A zone all its own

One day the artist Linda Hutchins asked herself: "What would it be like to type the same thing over and over again?" Where might it lead, as both a visual and psychological expression?

The artist believes it is important to pay attention to those odd thoughts and voices that we are often told to brush aside. This act of listening, of examining the mundane and following intuition, is one of the greatest touchstones of this artist and one from which we all could learn.

Hutchins looks at her art of typing as something many repetitive tasks can offer: a groove and a rhythm which creates a zone all its own. The act of typing one word or phrase over and over again results in imagery similar to weaving or needlepoint and other cyclical tasks often done by women. The artist had previously worked in those mediums typically known as crafts, such as weaving and textiles, so the resulting rhythms should come as no surprise.

However, in the case of this typing, we also have the added element of words, which give an extra meaning but also change as they are repeated. Hutchins’ works perform like a mantra since they are words, sometimes in odd combination but often commonly used everyday words. The fact that the words are the kind we say everyday emphasizes how the mundane can carry its own kind of bliss (in the hands of the right artist).

In her small exhibition currently up at the Pulliam Deffenbaugh Gallery, located at 522 N.W. 12th Ave., words often used by parents and other authority figures are the main focus.
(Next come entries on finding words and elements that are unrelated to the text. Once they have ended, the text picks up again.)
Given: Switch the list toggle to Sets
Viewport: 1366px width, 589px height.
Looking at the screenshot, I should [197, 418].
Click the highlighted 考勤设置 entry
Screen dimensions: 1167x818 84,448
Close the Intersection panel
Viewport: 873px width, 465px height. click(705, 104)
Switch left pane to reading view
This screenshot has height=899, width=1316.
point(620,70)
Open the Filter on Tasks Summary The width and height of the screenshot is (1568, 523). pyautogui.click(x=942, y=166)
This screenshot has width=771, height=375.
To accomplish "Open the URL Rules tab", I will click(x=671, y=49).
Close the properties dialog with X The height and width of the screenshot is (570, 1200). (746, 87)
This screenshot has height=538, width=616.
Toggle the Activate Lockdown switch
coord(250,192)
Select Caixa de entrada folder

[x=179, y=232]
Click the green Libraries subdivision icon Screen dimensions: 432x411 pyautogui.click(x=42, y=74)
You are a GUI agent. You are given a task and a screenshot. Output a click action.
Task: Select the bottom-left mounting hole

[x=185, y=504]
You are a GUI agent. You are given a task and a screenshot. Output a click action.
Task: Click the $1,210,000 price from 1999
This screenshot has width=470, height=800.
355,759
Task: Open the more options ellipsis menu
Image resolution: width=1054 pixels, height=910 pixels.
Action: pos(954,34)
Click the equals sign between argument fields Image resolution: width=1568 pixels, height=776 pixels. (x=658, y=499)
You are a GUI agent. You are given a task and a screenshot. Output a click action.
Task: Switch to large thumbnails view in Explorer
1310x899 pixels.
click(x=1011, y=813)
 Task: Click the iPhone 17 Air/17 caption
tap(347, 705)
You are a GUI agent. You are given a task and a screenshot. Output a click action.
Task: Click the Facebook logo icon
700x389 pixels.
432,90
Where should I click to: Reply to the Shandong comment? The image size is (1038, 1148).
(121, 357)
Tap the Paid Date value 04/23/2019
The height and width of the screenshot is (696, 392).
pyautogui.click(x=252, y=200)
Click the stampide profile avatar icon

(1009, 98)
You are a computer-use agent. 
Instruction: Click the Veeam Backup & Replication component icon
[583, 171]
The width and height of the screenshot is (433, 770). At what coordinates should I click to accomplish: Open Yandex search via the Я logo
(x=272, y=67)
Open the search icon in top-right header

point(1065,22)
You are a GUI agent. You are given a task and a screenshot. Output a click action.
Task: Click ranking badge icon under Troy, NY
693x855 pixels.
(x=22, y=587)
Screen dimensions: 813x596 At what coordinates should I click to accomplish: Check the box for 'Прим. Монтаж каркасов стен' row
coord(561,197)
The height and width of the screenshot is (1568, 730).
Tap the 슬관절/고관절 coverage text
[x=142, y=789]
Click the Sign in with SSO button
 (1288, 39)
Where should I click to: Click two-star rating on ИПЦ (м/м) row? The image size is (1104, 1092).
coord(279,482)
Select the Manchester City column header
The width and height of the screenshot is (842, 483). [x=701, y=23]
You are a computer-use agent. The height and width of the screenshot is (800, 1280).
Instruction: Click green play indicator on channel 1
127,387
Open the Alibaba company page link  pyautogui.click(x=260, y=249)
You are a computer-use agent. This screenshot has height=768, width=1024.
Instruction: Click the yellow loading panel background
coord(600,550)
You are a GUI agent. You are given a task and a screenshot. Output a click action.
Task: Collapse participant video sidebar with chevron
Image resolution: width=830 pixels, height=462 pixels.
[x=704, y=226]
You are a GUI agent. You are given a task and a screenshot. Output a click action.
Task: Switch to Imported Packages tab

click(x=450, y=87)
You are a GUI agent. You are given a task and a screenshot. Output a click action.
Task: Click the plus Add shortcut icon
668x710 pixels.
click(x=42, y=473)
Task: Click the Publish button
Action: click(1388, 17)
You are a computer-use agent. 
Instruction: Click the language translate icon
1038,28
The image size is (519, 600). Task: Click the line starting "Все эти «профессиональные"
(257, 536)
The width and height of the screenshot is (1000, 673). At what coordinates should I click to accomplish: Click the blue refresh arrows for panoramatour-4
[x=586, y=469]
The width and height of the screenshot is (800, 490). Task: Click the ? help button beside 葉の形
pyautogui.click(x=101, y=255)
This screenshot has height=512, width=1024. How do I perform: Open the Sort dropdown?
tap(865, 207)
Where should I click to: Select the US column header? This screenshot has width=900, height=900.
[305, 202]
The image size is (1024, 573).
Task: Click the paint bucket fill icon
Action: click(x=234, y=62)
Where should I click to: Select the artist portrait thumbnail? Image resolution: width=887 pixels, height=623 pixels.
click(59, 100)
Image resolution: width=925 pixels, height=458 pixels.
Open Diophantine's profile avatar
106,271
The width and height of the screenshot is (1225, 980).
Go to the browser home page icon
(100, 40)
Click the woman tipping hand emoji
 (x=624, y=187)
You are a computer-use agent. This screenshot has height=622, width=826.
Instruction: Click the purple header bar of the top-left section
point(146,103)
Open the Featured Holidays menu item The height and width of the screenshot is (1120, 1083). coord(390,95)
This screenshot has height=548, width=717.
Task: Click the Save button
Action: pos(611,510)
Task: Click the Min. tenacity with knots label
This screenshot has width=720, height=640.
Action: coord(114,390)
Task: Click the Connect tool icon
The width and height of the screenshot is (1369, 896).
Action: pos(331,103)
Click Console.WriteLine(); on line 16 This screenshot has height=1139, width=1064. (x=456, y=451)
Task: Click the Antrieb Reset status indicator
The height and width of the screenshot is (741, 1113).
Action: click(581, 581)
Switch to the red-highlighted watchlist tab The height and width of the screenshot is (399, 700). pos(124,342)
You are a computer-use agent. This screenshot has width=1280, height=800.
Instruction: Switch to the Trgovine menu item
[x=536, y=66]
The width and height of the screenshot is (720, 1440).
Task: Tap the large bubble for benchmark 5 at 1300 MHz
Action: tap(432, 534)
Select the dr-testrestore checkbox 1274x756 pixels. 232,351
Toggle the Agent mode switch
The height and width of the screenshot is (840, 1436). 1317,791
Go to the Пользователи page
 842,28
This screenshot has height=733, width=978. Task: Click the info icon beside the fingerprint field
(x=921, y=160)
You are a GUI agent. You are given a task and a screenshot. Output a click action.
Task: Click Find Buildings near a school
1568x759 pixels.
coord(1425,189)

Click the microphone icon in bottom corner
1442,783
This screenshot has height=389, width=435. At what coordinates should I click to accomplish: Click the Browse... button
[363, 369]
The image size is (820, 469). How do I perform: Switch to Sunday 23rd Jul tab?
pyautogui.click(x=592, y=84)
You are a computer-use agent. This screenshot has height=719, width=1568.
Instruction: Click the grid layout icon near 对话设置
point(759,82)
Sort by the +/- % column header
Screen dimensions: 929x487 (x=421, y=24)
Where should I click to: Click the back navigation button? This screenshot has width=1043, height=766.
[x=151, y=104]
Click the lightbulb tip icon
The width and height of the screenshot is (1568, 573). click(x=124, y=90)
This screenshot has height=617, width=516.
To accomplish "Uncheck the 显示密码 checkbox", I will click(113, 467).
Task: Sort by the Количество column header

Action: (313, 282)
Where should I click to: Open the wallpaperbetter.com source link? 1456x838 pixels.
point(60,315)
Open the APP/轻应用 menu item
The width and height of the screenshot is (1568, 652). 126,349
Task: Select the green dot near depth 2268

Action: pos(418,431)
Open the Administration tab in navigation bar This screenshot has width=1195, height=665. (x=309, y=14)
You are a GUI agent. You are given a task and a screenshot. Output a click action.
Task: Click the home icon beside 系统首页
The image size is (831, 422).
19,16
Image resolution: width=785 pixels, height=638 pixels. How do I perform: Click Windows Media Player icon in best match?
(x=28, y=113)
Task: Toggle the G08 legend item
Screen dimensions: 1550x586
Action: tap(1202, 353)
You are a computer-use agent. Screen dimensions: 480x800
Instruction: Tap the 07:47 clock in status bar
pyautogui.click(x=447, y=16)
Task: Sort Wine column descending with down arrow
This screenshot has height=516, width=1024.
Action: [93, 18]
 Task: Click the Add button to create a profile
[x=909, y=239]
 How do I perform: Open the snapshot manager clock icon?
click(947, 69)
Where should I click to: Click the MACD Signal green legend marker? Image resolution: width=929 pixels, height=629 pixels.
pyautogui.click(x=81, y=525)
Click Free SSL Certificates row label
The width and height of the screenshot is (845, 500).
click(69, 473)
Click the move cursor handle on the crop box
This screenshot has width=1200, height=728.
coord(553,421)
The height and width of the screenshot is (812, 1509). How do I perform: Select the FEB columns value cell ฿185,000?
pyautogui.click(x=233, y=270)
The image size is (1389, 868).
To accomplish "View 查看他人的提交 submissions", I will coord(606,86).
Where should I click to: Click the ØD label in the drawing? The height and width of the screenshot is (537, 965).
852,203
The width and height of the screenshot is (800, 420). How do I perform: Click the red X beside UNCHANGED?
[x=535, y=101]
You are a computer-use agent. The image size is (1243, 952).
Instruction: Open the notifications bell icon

One piece, all typed in red, hangs like a scroll with the words "pay attention." The phrase is repeated endlessly, forming a pattern which transforms as it goes along.

As is typical with her work, at first it appears that the words are typed perfectly and you wonder what kind of penance it was to create the entire piece. The longer you look though the more irregularities you see and these irregularities, these imperfections, are part of the whole rhythm. They are also, in some perverse way, a reminder to the viewer (and maybe the artist?) to heed what the words say.

The artist is very particular to every aspect of the work: how it feels to type out a certain word or phrase, what kind of rhythm it establishes. She is particular about the paper, the kind of typewriter, how it is all displayed. There is a classic beauty to the woven patterns, which will appeal to anyone interested in the craft side of the arts, but there is also a conceptual aspect to the work that will satisfy anyone in need of long contemplation into meaning and subtext.

So many times when words are added in visual art, they can seem self-conscious and somehow not quite right. When art literally "talks" to us it’s easy to feel as if it’s talking at us and it’s not always a successful situation. Linda Hutchins has definitely been able to transcend this problem, by making the word the form itself.